[Records for the task]
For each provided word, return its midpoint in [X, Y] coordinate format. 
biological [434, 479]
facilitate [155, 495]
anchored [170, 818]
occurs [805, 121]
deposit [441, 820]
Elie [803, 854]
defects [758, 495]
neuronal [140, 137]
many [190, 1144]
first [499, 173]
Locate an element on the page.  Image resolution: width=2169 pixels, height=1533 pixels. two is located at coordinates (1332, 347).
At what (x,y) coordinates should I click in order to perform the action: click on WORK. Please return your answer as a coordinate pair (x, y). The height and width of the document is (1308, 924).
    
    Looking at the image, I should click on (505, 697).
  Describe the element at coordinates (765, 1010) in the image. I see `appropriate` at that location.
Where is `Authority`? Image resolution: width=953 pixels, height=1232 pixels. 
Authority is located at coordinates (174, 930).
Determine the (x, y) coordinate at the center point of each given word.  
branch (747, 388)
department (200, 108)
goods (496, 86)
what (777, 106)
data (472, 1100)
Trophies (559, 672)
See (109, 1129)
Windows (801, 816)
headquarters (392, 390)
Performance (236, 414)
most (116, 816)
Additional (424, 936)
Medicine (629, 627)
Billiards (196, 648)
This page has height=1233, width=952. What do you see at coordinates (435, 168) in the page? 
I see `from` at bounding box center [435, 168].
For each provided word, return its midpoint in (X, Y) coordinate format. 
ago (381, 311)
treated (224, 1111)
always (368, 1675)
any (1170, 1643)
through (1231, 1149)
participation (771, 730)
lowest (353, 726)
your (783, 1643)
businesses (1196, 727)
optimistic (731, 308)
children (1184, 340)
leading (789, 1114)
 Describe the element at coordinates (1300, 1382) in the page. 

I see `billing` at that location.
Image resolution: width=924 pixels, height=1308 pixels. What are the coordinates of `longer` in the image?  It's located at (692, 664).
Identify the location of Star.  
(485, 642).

[What to produce]
Arrange each line of the listing above as a Markdown table with the columns "Row" and "Line", numbering the rows in order and skipping blank lines.

[Written response]
| Row | Line |
|---|---|
| 1 | For each provided word, return its midpoint in [X, Y] coordinate format.  |
| 2 | biological [434, 479] |
| 3 | facilitate [155, 495] |
| 4 | anchored [170, 818] |
| 5 | occurs [805, 121] |
| 6 | deposit [441, 820] |
| 7 | Elie [803, 854] |
| 8 | defects [758, 495] |
| 9 | neuronal [140, 137] |
| 10 | many [190, 1144] |
| 11 | first [499, 173] |
| 12 | Locate an element on the page.  Image resolution: width=2169 pixels, height=1533 pixels. two is located at coordinates (1332, 347). |
| 13 | At what (x,y) coordinates should I click in order to perform the action: click on WORK. Please return your answer as a coordinate pair (x, y). The height and width of the document is (1308, 924). |
| 14 |     Looking at the image, I should click on (505, 697). |
| 15 |   Describe the element at coordinates (765, 1010) in the image. I see `appropriate` at that location. |
| 16 | Where is `Authority`? Image resolution: width=953 pixels, height=1232 pixels.  |
| 17 | Authority is located at coordinates (174, 930). |
| 18 | Determine the (x, y) coordinate at the center point of each given word.   |
| 19 | branch (747, 388) |
| 20 | department (200, 108) |
| 21 | goods (496, 86) |
| 22 | what (777, 106) |
| 23 | data (472, 1100) |
| 24 | Trophies (559, 672) |
| 25 | See (109, 1129) |
| 26 | Windows (801, 816) |
| 27 | headquarters (392, 390) |
| 28 | Performance (236, 414) |
| 29 | most (116, 816) |
| 30 | Additional (424, 936) |
| 31 | Medicine (629, 627) |
| 32 | Billiards (196, 648) |
| 33 | This page has height=1233, width=952. What do you see at coordinates (435, 168) in the page?  |
| 34 | I see `from` at bounding box center [435, 168]. |
| 35 | For each provided word, return its midpoint in (X, Y) coordinate format.  |
| 36 | ago (381, 311) |
| 37 | treated (224, 1111) |
| 38 | always (368, 1675) |
| 39 | any (1170, 1643) |
| 40 | through (1231, 1149) |
| 41 | participation (771, 730) |
| 42 | lowest (353, 726) |
| 43 | your (783, 1643) |
| 44 | businesses (1196, 727) |
| 45 | optimistic (731, 308) |
| 46 | children (1184, 340) |
| 47 | leading (789, 1114) |
| 48 |  Describe the element at coordinates (1300, 1382) in the page.  |
| 49 | I see `billing` at that location. |
| 50 | Image resolution: width=924 pixels, height=1308 pixels. What are the coordinates of `longer` in the image?  It's located at (692, 664). |
| 51 | Identify the location of Star.   |
| 52 | (485, 642). |